Begitu kami di dalam, kami segera pergi ke bar dan memesan minuman.
"Apakah kamu menari, koboi?" Zizy mengejek, memberiku tatapan manis dan menggoda yang sulit ditolak. "Atau apakah dua langkah lebih cocok untukmu?"
Aku menyeringai, mengagumi betapa imutnya dia. "Kenapa kita tidak pergi ke lantai dansa, dan kau bisa mencari tahu sendiri, Arizona?"
Dia melepas sedotannya dan menyedot sisa minumannya. "Tunjukkan padaku apa yang didapatnya."
"One Dance" Drake meledak melalui speaker, dan aku meraih tangannya, membimbingnya keluar. Saat punggungnya menyentuh dadaku, pinggulku bergerak mengikuti irama musik. Menekan satu tangan ke perutnya dan menggenggam pinggangnya dengan tangan lainnya, kami bergoyang sinkron saat dia melihat dari balik bahunya.
"Kamu punya beberapa gerakan, siapa yang tahu?" dia menggoda, tapi aku melihat rona merah menjalar di leher dan wajahnya.
Sudut bibirku miring membentuk seringai penuh arti. Dia belum melihat apa-apa.
Kami terus menari, tubuh kami bergesekan sampai Cardi B mulai. Zizy mengeluarkan pantatnya, lalu jatuh ke lantai. Geli, Aku menonton acara pribadi yang dia berikan kepada Aku, meskipun itu tidak benar-benar pribadi, mengingat kerumunan orang di sekitar kami. Tapi aku tahu ini untukku.

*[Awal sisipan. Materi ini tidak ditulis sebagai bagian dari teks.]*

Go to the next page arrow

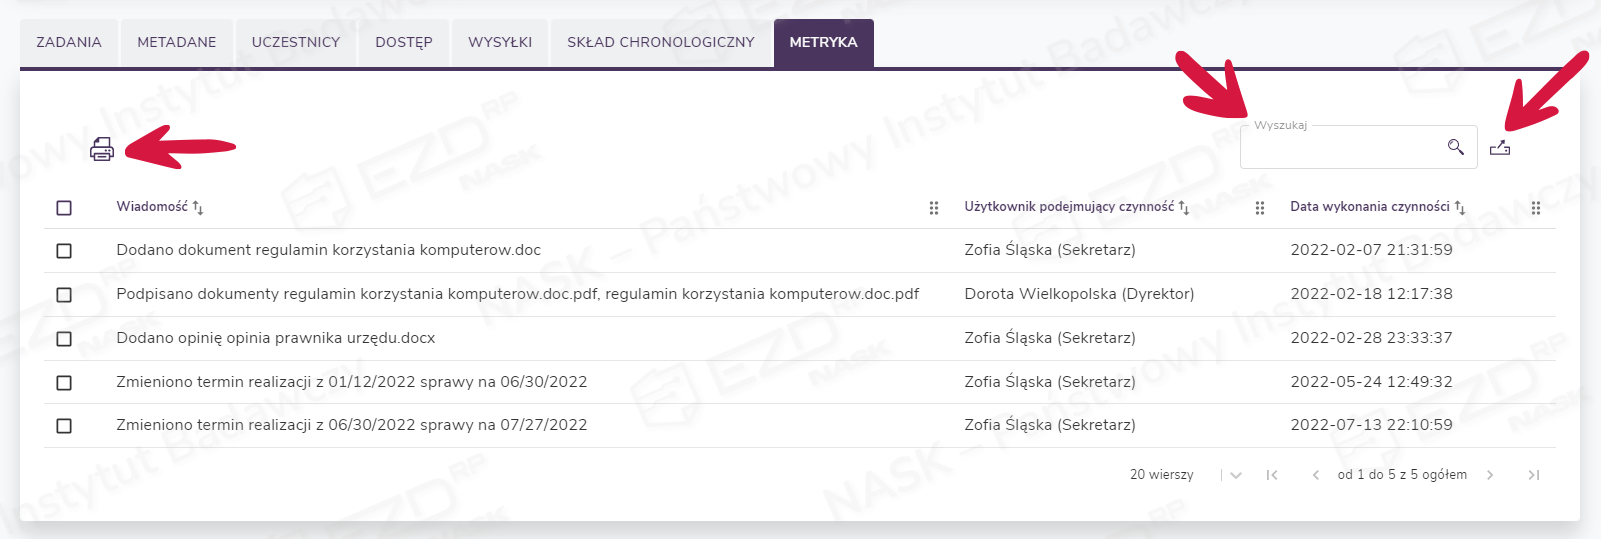pos(1490,475)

Dia terus menggerakkan tubuh kecilnya yang seksi, dan ketika aku menemukan pinggulnya, aku menarik dadanya ke dadaku dan mendekatkan bibirku ke telinganya. "Kau suka menggodaku, Zizy?"
"Mungkin." Dia menggigit bibir bawahnya, lalu menariknya di antara giginya. "Apakah kamu tertarik jika aku tertarik?"

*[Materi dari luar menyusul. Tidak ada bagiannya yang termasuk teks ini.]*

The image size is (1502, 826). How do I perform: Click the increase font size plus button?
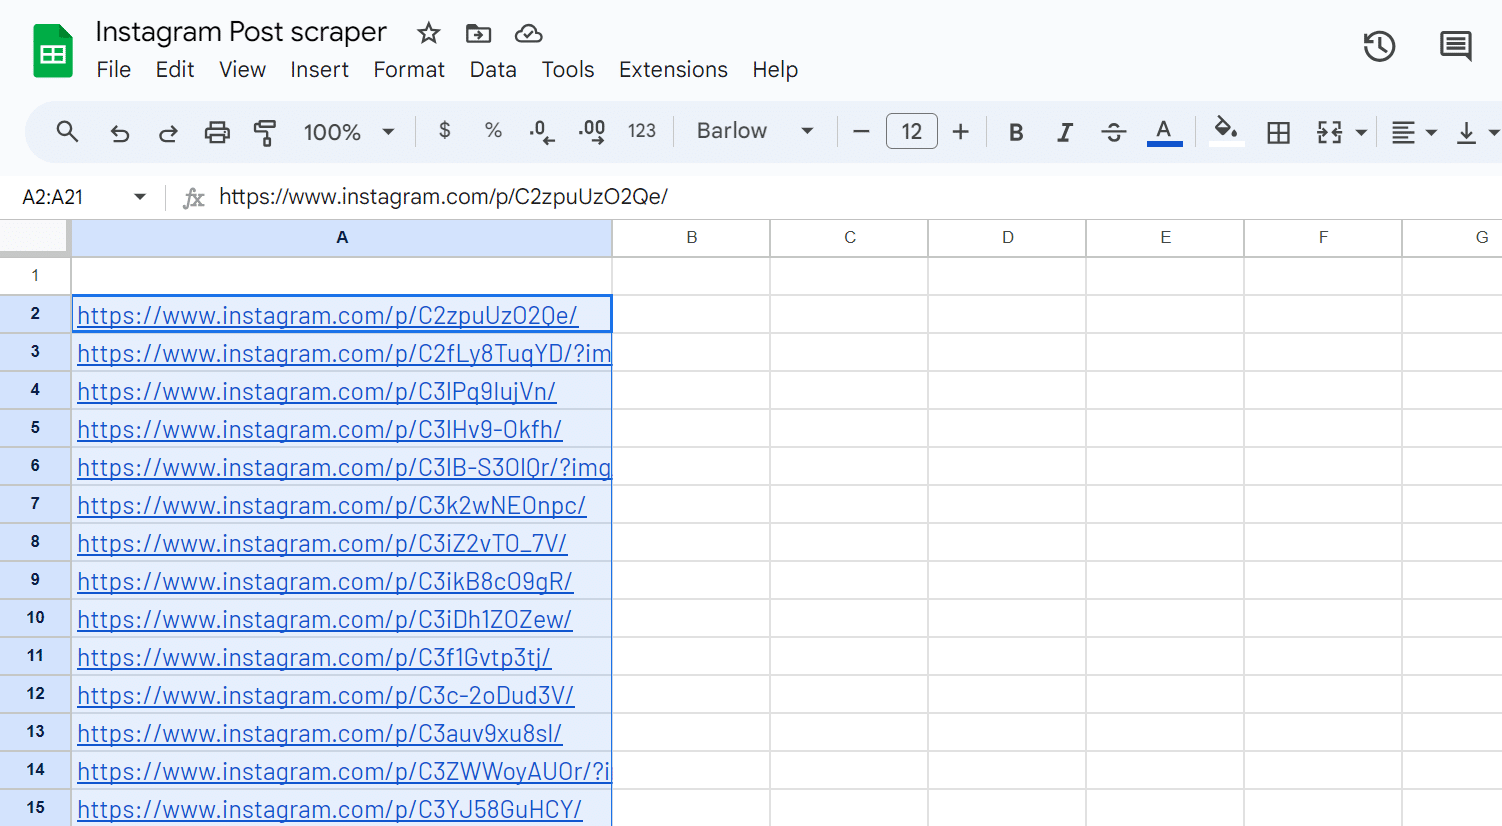(961, 132)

Geraman rendah keluar dari tenggorokanku. Apakah dia bercinta denganku?
"Ya, ya," jawabku, menariknya lebih dekat saat mata kami tetap terkunci. Kami terus menari sampai kami menyadari sudah hampir sembilan puluh menit sejak kami tiba. Aku kehilangan Diego begitu kami masuk, tapi dia lebih dari mampu menentukan waktu sendiri.
Bergandengan tangan, Aku membawa Zizy kembali ke bus, dan ketika kami melangkah, Aku melihat Diego mengerjakan tiang, memberikan pertunjukan kepada pesta.
"Yesus Kristus," aku bergumam, tertawa dan menggelengkan kepalaku pada usahanya yang buruk, mengetahui bahwa dia menyukai perhatiannya. "Kurasa mereka cukup melihat tadi malam."
"Setelah kau menantangku, brengsek," umpatnya, menyodorkan barang-barangnya ke Chelsea.